-- start Passage provided --
In the instructions below I used a basic Thunder Creek pattern and while the patterns for all the Thunder Creeks call for buck tail hair, I substituted Orvis synthetic Super Hair because I like the qualities of this material especially when tying streamers of this nature. Also some of the Thunder Creek variants have a dubbed body overlaid with tinsel to add more substance as well as flash to the fly. The single thing that they all have in common is the epoxy head.

    Step 1 - Tie in the spinner blade first at the hook bend with several cross wraps to hold it in place.

    Step 2 - Tie in the white super hair keeping it gathered at the bottom of the hook. Tie in at the mid-section of the hook shank and wrap forward to the eye. Wrap the thread back to the starting point.

    Step 3 - Tie in the Chartreuse super hair keeping it gathered at the top of the hook. Tie in at the mid-section of the hook shank and wrap forward to the eye. Wrap the thread back to where it's about 3/8 of an inch from the eye.

    Step 4 - Take both the top and bottom bunch of super hair and fold them back over themselves along the top and bottom of the hook shank. Take the thread that was left hanging and whip finish where it was left hanging.

    Step 5 - Over the white collar we just whip finished, wrap over this with red thread and whip finish. We started with white as it is a neutral color and has little to no affect on altering the super hair color, which is translucent. The overlay of red thread will give the appearance of gills.

    Step 6 - Trim the hair to the desired length and we are almost finished.

    Step 7 - The last thing is placing eyes on the head. There are two methods. One is to place self-sticking eyes of the desired color on either side of the head area and then cover the head area from the red gill section to just behind the hook eye with 5-minute epoxy. Add enough epoxy to give the head a nice rounded teardrop look. If you feel even more creative then instead of self-sticking eyes paint the eyes on after the epoxy head is cured. Either way, this gives the uniqueness of the Thunder Creek and the Thunder Spin.
-- end Passage provided --
-- start Data supplied --
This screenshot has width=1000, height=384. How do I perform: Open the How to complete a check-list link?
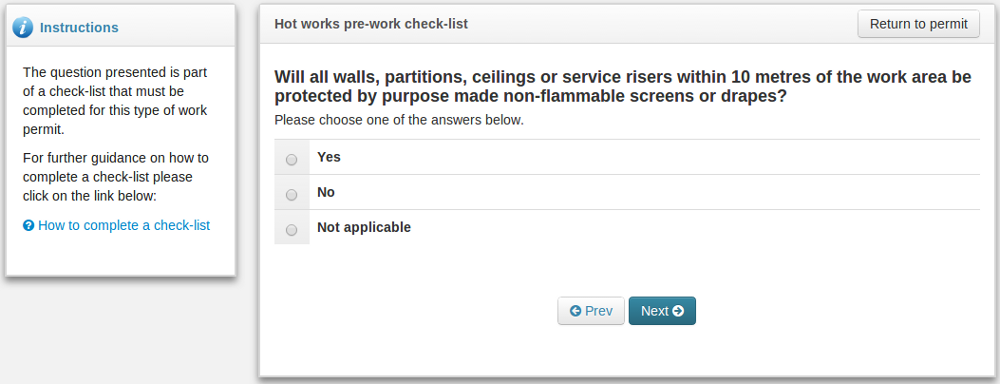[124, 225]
-- end Data supplied --
-- start Data supplied --
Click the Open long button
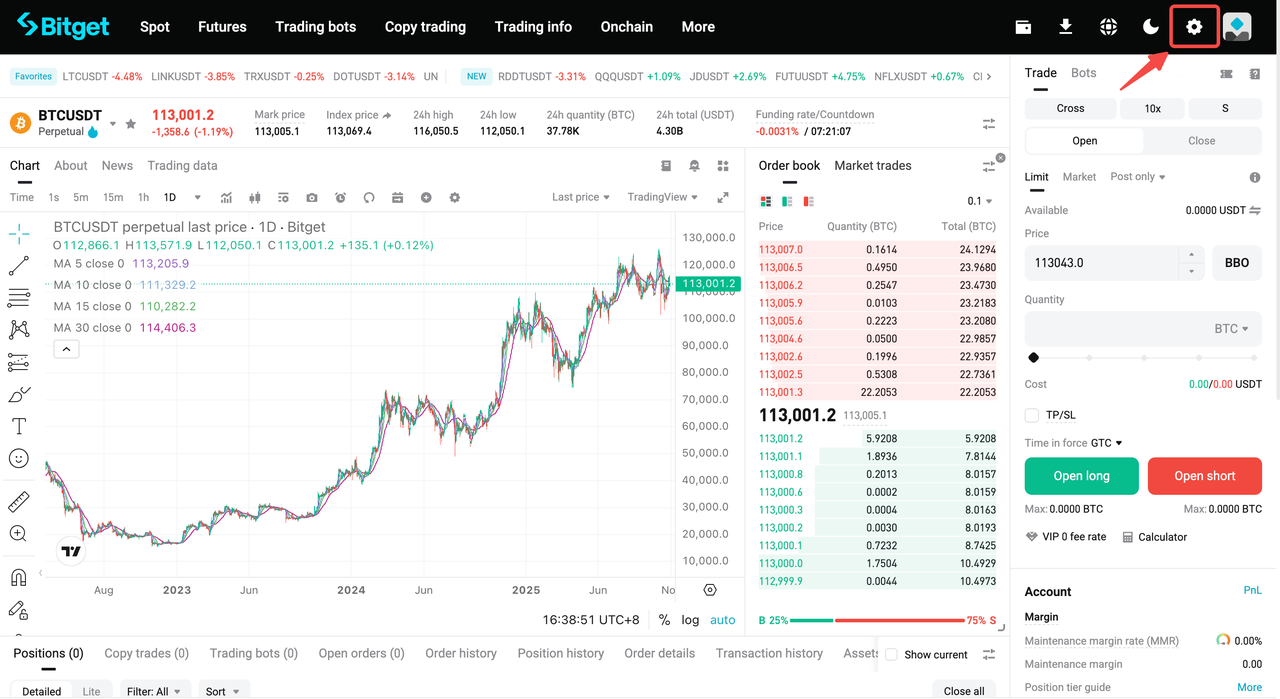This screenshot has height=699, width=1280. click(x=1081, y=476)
-- end Data supplied --
» Exercise requirements:
- A) In the fly-tying instructions, replace "epoxy" with "resin" and write out everything from "Step 6 - Trim" down to "the Thunder Spin.".
- B) Name every color of super hair or thread used in the fly-tying instructions.
- C) According to the fly-tying instructions, what single feature do all the Thunder Creek variants share?
The data above are separate from the fly-tying instructions.

» Per-task answers:
- A)
Step 6 - Trim the hair to the desired length and we are almost finished.

    Step 7 - The last thing is placing eyes on the head. There are two methods. One is to place self-sticking eyes of the desired color on either side of the head area and then cover the head area from the red gill section to just behind the hook eye with 5-minute resin. Add enough resin to give the head a nice rounded teardrop look. If you feel even more creative then instead of self-sticking eyes paint the eyes on after the resin head is cured. Either way, this gives the uniqueness of the Thunder Creek and the Thunder Spin.

- B) White, chartreuse, red

- C) The epoxy head.